Python MRJob
Assignment 1 (100 points) Due Date: 5/28/2021 (11:59pm) In this assignment, you are going to find the words that share the same letters using MRJOB, e.g. (act, cat) The data file is stored in data.txt (MRJOB will read the data from the file and send it to the mapper). Note that not all the words have a match. The following is what you need to do
• Convert all words to lower case • Sorted all the letters and use it as a key and the word will be your value • Gather the values from the reducer
Input Text act takes big cause Tames expel dog dig listen vase flow race stressed cheater meats tofu
… Expected Output "Output" ["baker","break"] "Output" ["cheater","teacher"] "Output" ["race","care"] "Output" ["cause","sauce"] "Output" ["act","cat"] "Output" ["read","dare"] "Output" ["heart","Earth"] "Output" ["takes","stake"] "Output" ["Tames","meats","teams","mates"] "Output" ["vase","save"] "Output" ["part","trap"] "Output" ["builder","rebuild"]
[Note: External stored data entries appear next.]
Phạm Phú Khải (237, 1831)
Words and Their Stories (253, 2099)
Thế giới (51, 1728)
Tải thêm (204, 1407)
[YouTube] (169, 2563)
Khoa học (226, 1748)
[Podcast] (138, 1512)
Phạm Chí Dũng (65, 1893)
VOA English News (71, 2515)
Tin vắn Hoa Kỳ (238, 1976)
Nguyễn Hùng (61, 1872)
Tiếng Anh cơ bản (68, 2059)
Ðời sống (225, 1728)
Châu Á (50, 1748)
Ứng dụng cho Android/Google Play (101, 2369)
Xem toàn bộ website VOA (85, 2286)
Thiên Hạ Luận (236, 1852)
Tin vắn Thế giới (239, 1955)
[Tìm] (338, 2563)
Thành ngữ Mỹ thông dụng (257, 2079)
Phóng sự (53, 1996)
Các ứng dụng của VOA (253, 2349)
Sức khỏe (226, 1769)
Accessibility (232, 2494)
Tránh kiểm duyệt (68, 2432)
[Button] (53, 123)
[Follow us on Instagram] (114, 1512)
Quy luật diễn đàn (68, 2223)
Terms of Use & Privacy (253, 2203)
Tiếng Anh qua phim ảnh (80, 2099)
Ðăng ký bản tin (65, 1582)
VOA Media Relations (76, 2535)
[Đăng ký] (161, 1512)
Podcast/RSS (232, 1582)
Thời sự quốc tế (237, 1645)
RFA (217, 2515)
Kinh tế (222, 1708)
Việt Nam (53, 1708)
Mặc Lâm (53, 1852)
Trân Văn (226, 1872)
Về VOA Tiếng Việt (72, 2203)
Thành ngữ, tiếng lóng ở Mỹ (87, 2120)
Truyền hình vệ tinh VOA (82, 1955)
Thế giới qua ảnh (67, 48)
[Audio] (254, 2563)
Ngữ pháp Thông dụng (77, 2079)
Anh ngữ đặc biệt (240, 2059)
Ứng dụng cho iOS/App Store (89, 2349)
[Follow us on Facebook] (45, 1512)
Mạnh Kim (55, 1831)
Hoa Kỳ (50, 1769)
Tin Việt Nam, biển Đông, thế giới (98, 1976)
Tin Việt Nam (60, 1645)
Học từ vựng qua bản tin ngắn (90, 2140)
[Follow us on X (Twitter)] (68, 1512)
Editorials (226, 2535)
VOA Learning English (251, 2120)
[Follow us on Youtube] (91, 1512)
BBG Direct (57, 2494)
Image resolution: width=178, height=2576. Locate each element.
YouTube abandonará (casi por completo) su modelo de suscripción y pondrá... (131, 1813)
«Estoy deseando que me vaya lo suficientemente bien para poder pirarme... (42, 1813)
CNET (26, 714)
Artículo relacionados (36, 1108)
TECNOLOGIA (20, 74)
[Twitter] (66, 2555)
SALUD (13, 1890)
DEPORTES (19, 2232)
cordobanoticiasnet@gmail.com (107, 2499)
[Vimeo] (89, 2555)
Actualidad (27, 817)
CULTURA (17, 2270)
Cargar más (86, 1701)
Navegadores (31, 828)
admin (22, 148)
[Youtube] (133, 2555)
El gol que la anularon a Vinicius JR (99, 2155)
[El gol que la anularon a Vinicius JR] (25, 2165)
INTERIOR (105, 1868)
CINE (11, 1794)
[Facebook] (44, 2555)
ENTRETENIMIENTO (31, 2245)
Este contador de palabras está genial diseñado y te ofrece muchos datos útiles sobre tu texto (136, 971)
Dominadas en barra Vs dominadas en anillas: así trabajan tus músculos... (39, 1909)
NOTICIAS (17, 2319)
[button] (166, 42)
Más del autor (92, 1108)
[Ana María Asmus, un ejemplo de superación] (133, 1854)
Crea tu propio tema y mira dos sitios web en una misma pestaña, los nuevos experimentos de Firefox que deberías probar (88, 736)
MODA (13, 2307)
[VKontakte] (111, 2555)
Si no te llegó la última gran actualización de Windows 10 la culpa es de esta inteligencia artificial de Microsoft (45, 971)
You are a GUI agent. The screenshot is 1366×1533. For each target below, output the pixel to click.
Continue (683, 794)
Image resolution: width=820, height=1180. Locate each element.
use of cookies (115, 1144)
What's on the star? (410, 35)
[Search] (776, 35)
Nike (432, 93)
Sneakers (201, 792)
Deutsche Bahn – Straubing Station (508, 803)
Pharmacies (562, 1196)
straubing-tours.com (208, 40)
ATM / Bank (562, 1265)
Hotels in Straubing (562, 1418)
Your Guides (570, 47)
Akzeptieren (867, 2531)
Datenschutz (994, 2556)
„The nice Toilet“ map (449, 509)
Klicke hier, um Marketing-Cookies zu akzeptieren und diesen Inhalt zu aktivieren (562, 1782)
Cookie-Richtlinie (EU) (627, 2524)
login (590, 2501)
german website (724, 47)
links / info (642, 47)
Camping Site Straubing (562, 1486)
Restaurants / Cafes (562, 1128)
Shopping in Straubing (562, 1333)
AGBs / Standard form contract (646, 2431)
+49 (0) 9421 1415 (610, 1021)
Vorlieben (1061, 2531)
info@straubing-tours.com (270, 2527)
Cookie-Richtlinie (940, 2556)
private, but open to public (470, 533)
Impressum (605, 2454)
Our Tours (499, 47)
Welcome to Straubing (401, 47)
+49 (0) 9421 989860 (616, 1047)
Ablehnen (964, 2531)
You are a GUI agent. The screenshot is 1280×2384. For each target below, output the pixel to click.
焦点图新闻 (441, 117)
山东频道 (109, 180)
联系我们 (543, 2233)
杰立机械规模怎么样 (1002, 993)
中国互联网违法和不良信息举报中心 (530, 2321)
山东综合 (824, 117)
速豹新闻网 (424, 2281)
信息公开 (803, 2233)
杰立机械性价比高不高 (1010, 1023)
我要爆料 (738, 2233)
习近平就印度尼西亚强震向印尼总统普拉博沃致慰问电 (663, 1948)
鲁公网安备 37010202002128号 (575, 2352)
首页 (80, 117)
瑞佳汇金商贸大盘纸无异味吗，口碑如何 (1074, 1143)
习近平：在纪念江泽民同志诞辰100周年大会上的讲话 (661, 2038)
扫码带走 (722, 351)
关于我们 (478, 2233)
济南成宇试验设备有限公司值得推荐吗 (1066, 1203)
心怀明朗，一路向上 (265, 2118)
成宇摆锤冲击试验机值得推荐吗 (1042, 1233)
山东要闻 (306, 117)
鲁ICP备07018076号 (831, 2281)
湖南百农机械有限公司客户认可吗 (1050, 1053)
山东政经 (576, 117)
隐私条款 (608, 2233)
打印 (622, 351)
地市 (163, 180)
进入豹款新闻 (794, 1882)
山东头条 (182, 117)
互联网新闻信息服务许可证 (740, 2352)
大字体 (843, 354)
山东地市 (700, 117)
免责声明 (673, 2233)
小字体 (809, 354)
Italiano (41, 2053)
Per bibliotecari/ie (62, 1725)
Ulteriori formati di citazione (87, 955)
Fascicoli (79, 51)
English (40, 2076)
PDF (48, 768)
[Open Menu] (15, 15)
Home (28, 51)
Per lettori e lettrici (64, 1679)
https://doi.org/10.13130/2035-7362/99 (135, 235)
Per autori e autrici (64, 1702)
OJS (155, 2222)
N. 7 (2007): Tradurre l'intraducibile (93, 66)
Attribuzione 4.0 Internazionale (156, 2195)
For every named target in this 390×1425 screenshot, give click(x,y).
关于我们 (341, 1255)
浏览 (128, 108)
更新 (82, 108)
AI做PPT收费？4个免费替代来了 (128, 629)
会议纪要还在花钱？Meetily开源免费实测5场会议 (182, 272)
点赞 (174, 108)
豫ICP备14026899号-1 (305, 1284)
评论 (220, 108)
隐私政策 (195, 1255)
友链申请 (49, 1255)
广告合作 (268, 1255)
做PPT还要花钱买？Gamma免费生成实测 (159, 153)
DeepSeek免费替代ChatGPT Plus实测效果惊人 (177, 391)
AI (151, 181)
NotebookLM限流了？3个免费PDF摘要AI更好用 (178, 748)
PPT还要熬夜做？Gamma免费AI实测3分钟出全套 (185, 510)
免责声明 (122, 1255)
"Output" ["kitchen","thicken"] "Output" ["stressed","desserts"] "Output" ["dog","God"] "Output" ["study","dusty"] "Output" ["knee","keen"] "Output" ["listen","silent"] "Output" ["flow","wolf"] "Output" ["tofu","tofu"] "Output" ["night","thing"] To run the code, use the following command >> python assignment1.py data.txt > output.txt Submission Submit your python program to blackboard.